*Assignment:* Which lines below contain "agent"? Pull them out.

*Record excerpts:*
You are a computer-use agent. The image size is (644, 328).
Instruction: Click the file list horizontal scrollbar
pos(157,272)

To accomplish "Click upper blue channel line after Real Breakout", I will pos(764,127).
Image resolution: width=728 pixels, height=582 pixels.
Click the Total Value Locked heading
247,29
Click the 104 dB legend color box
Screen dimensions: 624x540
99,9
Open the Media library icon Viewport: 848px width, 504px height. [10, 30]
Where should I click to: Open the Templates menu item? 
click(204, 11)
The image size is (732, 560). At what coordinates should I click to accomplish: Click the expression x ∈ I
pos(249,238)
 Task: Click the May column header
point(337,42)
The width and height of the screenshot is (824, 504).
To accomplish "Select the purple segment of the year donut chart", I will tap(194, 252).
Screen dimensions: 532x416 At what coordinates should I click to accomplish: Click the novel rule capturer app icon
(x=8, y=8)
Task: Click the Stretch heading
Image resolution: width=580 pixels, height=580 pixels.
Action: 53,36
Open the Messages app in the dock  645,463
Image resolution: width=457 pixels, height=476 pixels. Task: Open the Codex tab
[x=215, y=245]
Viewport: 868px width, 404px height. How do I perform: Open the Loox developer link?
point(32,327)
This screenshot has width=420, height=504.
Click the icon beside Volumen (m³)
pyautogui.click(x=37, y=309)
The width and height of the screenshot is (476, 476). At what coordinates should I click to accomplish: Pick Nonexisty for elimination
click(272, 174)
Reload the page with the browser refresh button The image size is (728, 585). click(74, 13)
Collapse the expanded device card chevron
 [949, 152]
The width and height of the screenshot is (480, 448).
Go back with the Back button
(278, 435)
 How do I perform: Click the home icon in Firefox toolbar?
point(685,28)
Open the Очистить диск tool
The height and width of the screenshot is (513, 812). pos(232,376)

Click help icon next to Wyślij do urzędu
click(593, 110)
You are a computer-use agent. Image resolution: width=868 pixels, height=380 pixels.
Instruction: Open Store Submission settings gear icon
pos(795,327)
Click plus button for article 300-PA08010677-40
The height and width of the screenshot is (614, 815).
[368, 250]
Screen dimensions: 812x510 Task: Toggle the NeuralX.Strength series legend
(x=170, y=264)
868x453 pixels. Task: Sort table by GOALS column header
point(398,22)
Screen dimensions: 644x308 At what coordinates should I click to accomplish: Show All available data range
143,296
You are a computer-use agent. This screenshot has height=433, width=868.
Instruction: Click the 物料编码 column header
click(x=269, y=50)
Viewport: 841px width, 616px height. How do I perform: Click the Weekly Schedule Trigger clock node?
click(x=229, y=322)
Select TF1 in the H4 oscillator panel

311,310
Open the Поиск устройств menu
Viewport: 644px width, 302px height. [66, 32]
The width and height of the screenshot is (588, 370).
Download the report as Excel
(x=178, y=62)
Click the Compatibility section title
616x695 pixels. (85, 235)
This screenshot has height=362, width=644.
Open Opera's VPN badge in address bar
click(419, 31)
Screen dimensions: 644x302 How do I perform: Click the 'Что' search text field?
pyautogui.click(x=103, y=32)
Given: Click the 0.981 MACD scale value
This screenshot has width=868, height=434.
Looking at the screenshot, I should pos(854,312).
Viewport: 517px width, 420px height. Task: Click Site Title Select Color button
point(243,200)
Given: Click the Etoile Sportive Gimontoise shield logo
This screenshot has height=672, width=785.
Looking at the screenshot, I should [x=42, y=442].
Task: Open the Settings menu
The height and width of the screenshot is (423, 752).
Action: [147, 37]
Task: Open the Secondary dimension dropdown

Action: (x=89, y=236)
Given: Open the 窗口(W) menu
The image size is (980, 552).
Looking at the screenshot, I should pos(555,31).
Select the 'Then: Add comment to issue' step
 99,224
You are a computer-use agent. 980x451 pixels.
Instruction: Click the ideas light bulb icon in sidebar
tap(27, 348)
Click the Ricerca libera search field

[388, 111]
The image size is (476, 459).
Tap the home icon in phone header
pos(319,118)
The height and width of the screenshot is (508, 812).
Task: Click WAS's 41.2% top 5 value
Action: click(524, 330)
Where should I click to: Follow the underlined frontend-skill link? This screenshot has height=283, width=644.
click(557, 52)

*Written reply:*
You are a computer-use agent. The image size is (644, 328).
You are a computer-use agent. Image resolution: width=868 pixels, height=380 pixels.
You are a computer-use agent. This screenshot has height=433, width=868.
You are a computer-use agent. 980x451 pixels.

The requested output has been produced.